En vue de l’expérimentation des DAEU pilotes, nous devons mobiliser les équipes d’enseignants en prison sur l’explication des outils du NED aux étudiants emprisonnés. Afin de favoriser le lien entre le responsable local des enseignements, dans chaque établissement pénitentiaire, et le référent de la formation, enseignant à l’université, un questionnaire détaillant l’environnement de travail en prison (appels téléphoniques possibles ou non, contacts possibles ?..) sera mis à disposition sur la nouvelle plateforme, dans un premier temps à l’université Paul Valéry auprès des étudiants en lettres. Le dispositif sera utile pour savoir ce qu’il est possible de faire, et pour organiser en amont les relais d’information sur les calendriers, l’accès aux sources (articles ou ouvrages à acheminer), organiser les ruptures de cursus (transfert d’un prisonniers, sorties) et envisager la poursuite d’études.
Tutorat
L’accompagnement des étudiants en prison repose aussi sur le déploiement du tutorat. L’Université Paris Est Marne-la-Vallée ou l’Université Paris Nanterre proposent déjà des formations à distance avec tuteur, effectué par des enseignants qui se rendent dans les prisons de la région parisienne. Pour la phase d’expérimentation du NED, l’université Paul-Valéry de Montpellier assurera la formation DAEU littéraire en organisant 4 à 8 heures hebdomadaires de tutorat en prison.

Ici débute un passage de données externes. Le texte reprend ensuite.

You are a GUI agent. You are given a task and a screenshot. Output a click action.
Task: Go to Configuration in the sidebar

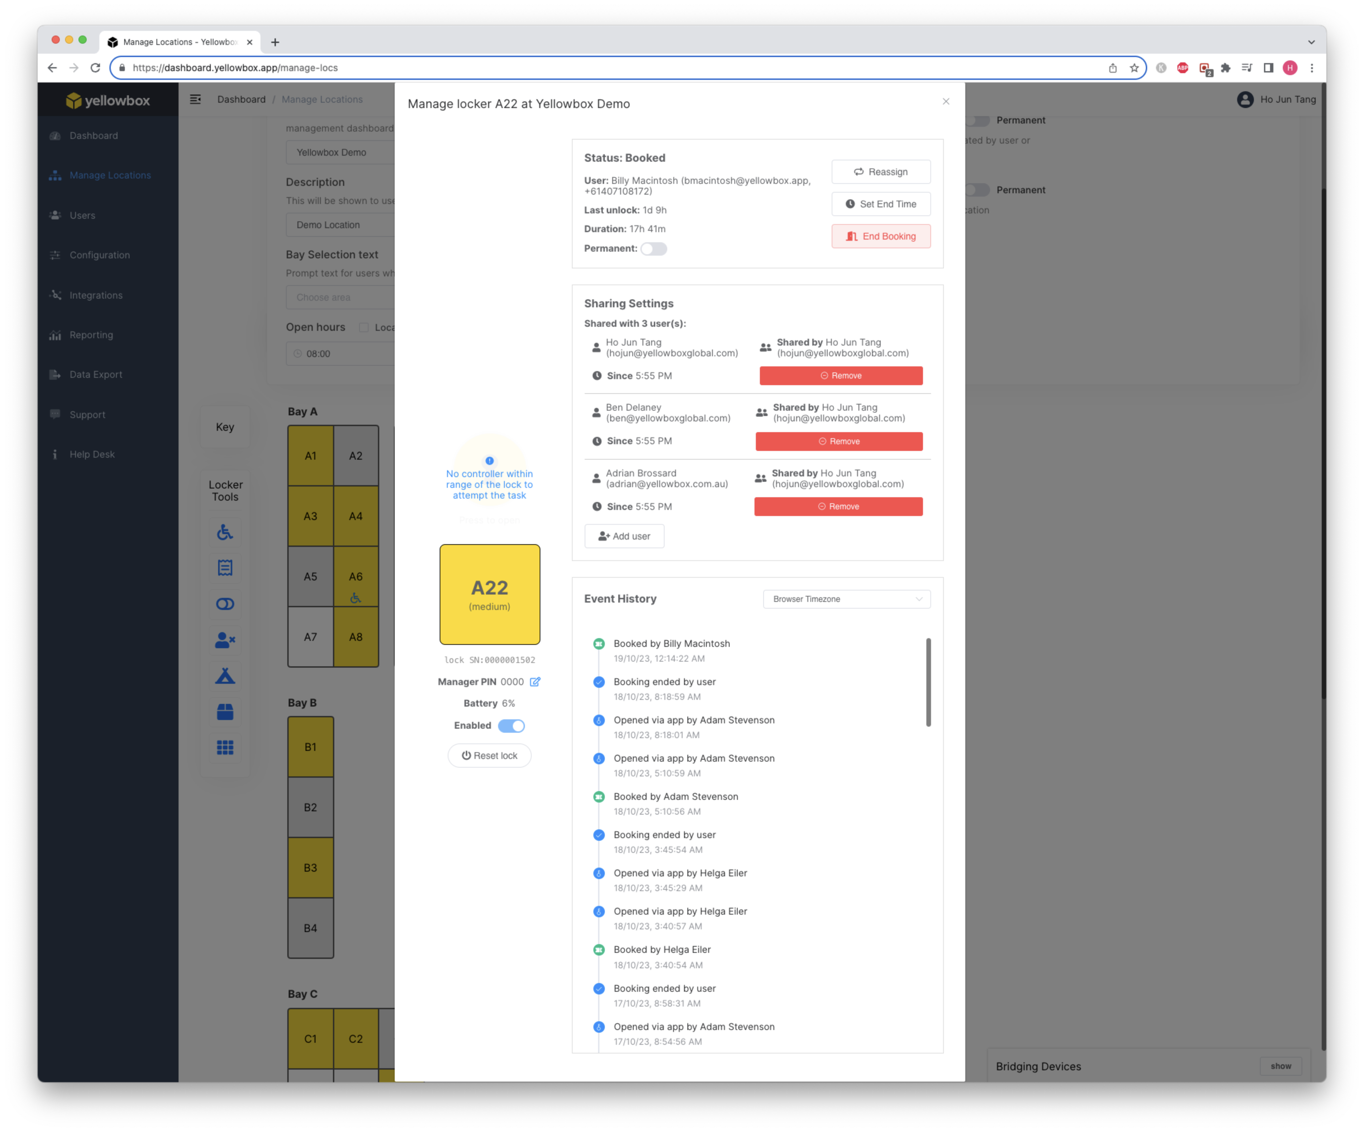[x=99, y=255]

Dans le cadre de la généralisation du NED, nous réfléchissons au développement du tutorat à distance. Le rôle du tuteur est fondamental en tant qu’animateur, spécialiste ou soutien psychologique. Au-delà du tutorat disciplinaire, un tutorat méthodologique déposé sur la plate-forme aidera l’étudiant à partir de fiches méthodologiques, lui facilitera la prise de notes, les synthèses d’articles ou d’ouvrage, etc. Ce dispositif est complété par un tutorat technique (accès et utilisation de la plateforme hors connexion). En l’absence de contact direct, le tuteur échangera par mail auprès du responsable local des enseignements qui transférera l’information au détenu. À terme, on peut envisager un lien direct sécurisé de type banque en ligne. Les personnes mobilisées ne sont pas que des enseignants. Dans de nombreuses universités, le rôle de tuteur peut être confié à des étudiants plus avancés. Pour la phase d’expérimentation du NED, à l’université de Franche-Comté, on espère mobiliser un ancien étudiant du DAEU.
À travers son volet enseignement, l’initiative du NED engage nos gouvernants à prendre en compte les besoins de formations et d’accompagnement des enseignants et des tuteurs avec l’objectif de proposer un meilleur enseignement aux publics incarcérés. Hors des prisons, ces dispositifs ont vocation à être étendus aux étudiants « non connectés » (étudiants de pays francophones sans connexion efficace). Ils visent à renforcer l’accès à l’enseignement supérieur pour des publics empêchés et à favoriser la réussite des étudiants dans le cadre de la concertation sociale.